Rhian Edwards, poet and musician, just won Wales Book of the Year 2013, as well as the People’s Choice 2013 and the Roland Mathias Prize for Poetry 2013. I’ve also just had my first child, Megan, now 5 months.
Hello, how are you?
I’ve been better. I’m not all that good at juggling poetry and parenting. The former is sadly lacking.
What do you do?
Write poems and perform them. Though lately I seem to have been doing more teaching on the subject of writing and performing poems
What have you been doing recently?
I’m currently working with the BBC on a 3-part documentary, getting the community of Townhill in Swansea to re-write Under Milk Wood, based on their own lives. I’ve also been teaching a wee bit again and did my first feature length slot in Brecon for winning the Mathias Prize, which included an impromptu music duet with Richard Magraf Turley. But for the most part, I’ve been floundering my way through motherhood and venting my creativity through hand puppets and their ludicrous back stories.

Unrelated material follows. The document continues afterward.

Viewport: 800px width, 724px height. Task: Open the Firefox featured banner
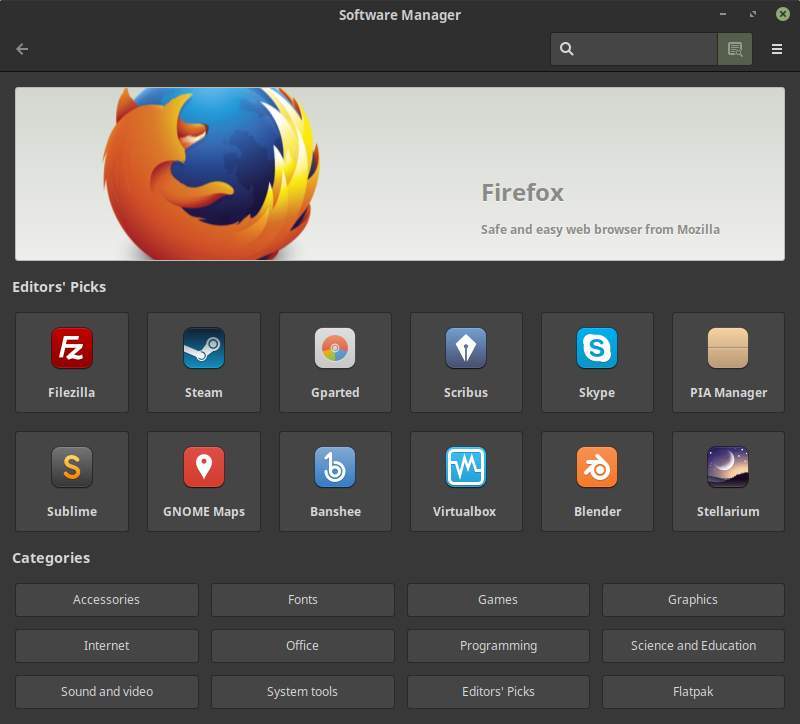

What are you doing for Art Across The City in Swansea?
I have started the kernels of a poem about the history of Swansea and Dylan Thomas, which hopefully people will add to. It will be almost like a game of Consequences but where you get to see the lines that went before it. And this will hopefully get to be displayed and immortalised in Swansea.
What are your ideas behind the work?
Whenever I am asked to do location-specific work, I always delve into the history, why a place is called what it is, its geology and why it was perhaps once important to the rest of the world.
What do you think the public will make of it?
I really don’t know. It may become utter nonsense.
What are you up to next?
My second collection of poems The Universal Doodle of Birds and may be even a phd.